WORK INSTRUCTIONS: Rewrite all of the lines below, swapping "Permalink to" for "Link to" wherever it appears and changing nothing else.

* START *

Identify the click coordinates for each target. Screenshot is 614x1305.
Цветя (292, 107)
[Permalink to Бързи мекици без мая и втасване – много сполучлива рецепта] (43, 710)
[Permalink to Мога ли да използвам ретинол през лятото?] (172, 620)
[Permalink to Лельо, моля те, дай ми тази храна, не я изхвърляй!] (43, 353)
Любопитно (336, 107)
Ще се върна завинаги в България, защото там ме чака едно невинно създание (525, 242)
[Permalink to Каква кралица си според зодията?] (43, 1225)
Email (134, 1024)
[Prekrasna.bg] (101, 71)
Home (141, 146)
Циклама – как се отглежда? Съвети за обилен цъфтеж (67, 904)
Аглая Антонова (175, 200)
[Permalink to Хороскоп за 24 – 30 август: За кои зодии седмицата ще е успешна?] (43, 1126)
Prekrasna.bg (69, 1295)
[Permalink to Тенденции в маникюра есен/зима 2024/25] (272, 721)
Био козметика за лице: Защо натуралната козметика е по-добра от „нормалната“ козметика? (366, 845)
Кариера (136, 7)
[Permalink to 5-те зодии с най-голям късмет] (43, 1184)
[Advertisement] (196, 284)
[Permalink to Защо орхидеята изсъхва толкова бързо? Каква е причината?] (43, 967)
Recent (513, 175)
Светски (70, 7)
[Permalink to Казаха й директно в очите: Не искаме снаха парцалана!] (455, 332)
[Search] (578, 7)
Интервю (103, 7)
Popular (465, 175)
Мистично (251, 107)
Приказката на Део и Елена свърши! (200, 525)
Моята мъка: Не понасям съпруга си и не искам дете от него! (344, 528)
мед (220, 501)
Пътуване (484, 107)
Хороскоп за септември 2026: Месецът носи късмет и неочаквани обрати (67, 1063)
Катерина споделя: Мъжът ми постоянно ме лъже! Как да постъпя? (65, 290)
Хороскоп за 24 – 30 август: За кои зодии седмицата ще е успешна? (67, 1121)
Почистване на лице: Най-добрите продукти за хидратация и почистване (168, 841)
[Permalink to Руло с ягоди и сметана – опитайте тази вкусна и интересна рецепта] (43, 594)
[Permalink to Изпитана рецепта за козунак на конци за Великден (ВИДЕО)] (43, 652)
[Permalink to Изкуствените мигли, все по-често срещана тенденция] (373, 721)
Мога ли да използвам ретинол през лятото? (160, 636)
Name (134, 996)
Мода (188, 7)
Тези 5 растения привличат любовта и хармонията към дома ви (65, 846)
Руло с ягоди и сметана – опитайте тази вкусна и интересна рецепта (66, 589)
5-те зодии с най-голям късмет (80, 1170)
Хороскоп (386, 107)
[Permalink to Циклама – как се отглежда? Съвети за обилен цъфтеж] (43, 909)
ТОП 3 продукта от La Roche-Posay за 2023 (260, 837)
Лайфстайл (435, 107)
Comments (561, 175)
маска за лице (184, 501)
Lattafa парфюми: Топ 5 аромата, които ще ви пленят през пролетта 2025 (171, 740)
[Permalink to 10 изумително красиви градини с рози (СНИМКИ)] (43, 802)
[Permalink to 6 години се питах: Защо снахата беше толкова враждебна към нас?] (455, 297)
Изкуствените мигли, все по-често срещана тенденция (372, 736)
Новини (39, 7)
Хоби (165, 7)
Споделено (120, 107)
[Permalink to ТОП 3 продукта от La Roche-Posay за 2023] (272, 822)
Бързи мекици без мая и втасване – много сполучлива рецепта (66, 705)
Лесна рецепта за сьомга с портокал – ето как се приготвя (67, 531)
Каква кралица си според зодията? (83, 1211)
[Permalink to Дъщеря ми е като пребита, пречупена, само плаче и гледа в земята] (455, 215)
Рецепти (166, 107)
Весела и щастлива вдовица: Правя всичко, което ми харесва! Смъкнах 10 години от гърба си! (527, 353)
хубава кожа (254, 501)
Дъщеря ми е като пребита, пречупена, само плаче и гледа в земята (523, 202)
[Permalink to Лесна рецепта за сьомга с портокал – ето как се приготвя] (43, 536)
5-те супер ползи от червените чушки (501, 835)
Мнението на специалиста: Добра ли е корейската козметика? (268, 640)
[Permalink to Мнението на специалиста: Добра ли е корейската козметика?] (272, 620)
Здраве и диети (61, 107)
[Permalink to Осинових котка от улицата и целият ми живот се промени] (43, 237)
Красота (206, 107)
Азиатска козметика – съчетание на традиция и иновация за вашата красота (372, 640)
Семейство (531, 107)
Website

* END *

ANSWER FOR THE TASK:
Identify the click coordinates for each target. Screenshot is 614x1305.
Цветя (292, 107)
[Link to Бързи мекици без мая и втасване – много сполучлива рецепта] (43, 710)
[Link to Мога ли да използвам ретинол през лятото?] (172, 620)
[Link to Лельо, моля те, дай ми тази храна, не я изхвърляй!] (43, 353)
Любопитно (336, 107)
Ще се върна завинаги в България, защото там ме чака едно невинно създание (525, 242)
[Link to Каква кралица си според зодията?] (43, 1225)
Email (134, 1024)
[Prekrasna.bg] (101, 71)
Home (141, 146)
Циклама – как се отглежда? Съвети за обилен цъфтеж (67, 904)
Аглая Антонова (175, 200)
[Link to Хороскоп за 24 – 30 август: За кои зодии седмицата ще е успешна?] (43, 1126)
Prekrasna.bg (69, 1295)
[Link to Тенденции в маникюра есен/зима 2024/25] (272, 721)
Био козметика за лице: Защо натуралната козметика е по-добра от „нормалната“ козметика? (366, 845)
Кариера (136, 7)
[Link to 5-те зодии с най-голям късмет] (43, 1184)
[Advertisement] (196, 284)
[Link to Защо орхидеята изсъхва толкова бързо? Каква е причината?] (43, 967)
Recent (513, 175)
Светски (70, 7)
[Link to Казаха й директно в очите: Не искаме снаха парцалана!] (455, 332)
[Search] (578, 7)
Интервю (103, 7)
Popular (465, 175)
Мистично (251, 107)
Приказката на Део и Елена свърши! (200, 525)
Моята мъка: Не понасям съпруга си и не искам дете от него! (344, 528)
мед (220, 501)
Пътуване (484, 107)
Хороскоп за септември 2026: Месецът носи късмет и неочаквани обрати (67, 1063)
Катерина споделя: Мъжът ми постоянно ме лъже! Как да постъпя? (65, 290)
Хороскоп за 24 – 30 август: За кои зодии седмицата ще е успешна? (67, 1121)
Почистване на лице: Най-добрите продукти за хидратация и почистване (168, 841)
[Link to Руло с ягоди и сметана – опитайте тази вкусна и интересна рецепта] (43, 594)
[Link to Изпитана рецепта за козунак на конци за Великден (ВИДЕО)] (43, 652)
[Link to Изкуствените мигли, все по-често срещана тенденция] (373, 721)
Мога ли да използвам ретинол през лятото? (160, 636)
Name (134, 996)
Мода (188, 7)
Тези 5 растения привличат любовта и хармонията към дома ви (65, 846)
Руло с ягоди и сметана – опитайте тази вкусна и интересна рецепта (66, 589)
5-те зодии с най-голям късмет (80, 1170)
Хороскоп (386, 107)
[Link to Циклама – как се отглежда? Съвети за обилен цъфтеж] (43, 909)
ТОП 3 продукта от La Roche-Posay за 2023 (260, 837)
Лайфстайл (435, 107)
Comments (561, 175)
маска за лице (184, 501)
Lattafa парфюми: Топ 5 аромата, които ще ви пленят през пролетта 2025 (171, 740)
[Link to 10 изумително красиви градини с рози (СНИМКИ)] (43, 802)
[Link to 6 години се питах: Защо снахата беше толкова враждебна към нас?] (455, 297)
Изкуствените мигли, все по-често срещана тенденция (372, 736)
Новини (39, 7)
Хоби (165, 7)
Споделено (120, 107)
[Link to ТОП 3 продукта от La Roche-Posay за 2023] (272, 822)
Бързи мекици без мая и втасване – много сполучлива рецепта (66, 705)
Лесна рецепта за сьомга с портокал – ето как се приготвя (67, 531)
Каква кралица си според зодията? (83, 1211)
[Link to Дъщеря ми е като пребита, пречупена, само плаче и гледа в земята] (455, 215)
Рецепти (166, 107)
Весела и щастлива вдовица: Правя всичко, което ми харесва! Смъкнах 10 години от гърба си! (527, 353)
хубава кожа (254, 501)
Дъщеря ми е като пребита, пречупена, само плаче и гледа в земята (523, 202)
[Link to Лесна рецепта за сьомга с портокал – ето как се приготвя] (43, 536)
5-те супер ползи от червените чушки (501, 835)
Мнението на специалиста: Добра ли е корейската козметика? (268, 640)
[Link to Мнението на специалиста: Добра ли е корейската козметика?] (272, 620)
Здраве и диети (61, 107)
[Link to Осинових котка от улицата и целият ми живот се промени] (43, 237)
Красота (206, 107)
Азиатска козметика – съчетание на традиция и иновация за вашата красота (372, 640)
Семейство (531, 107)
Website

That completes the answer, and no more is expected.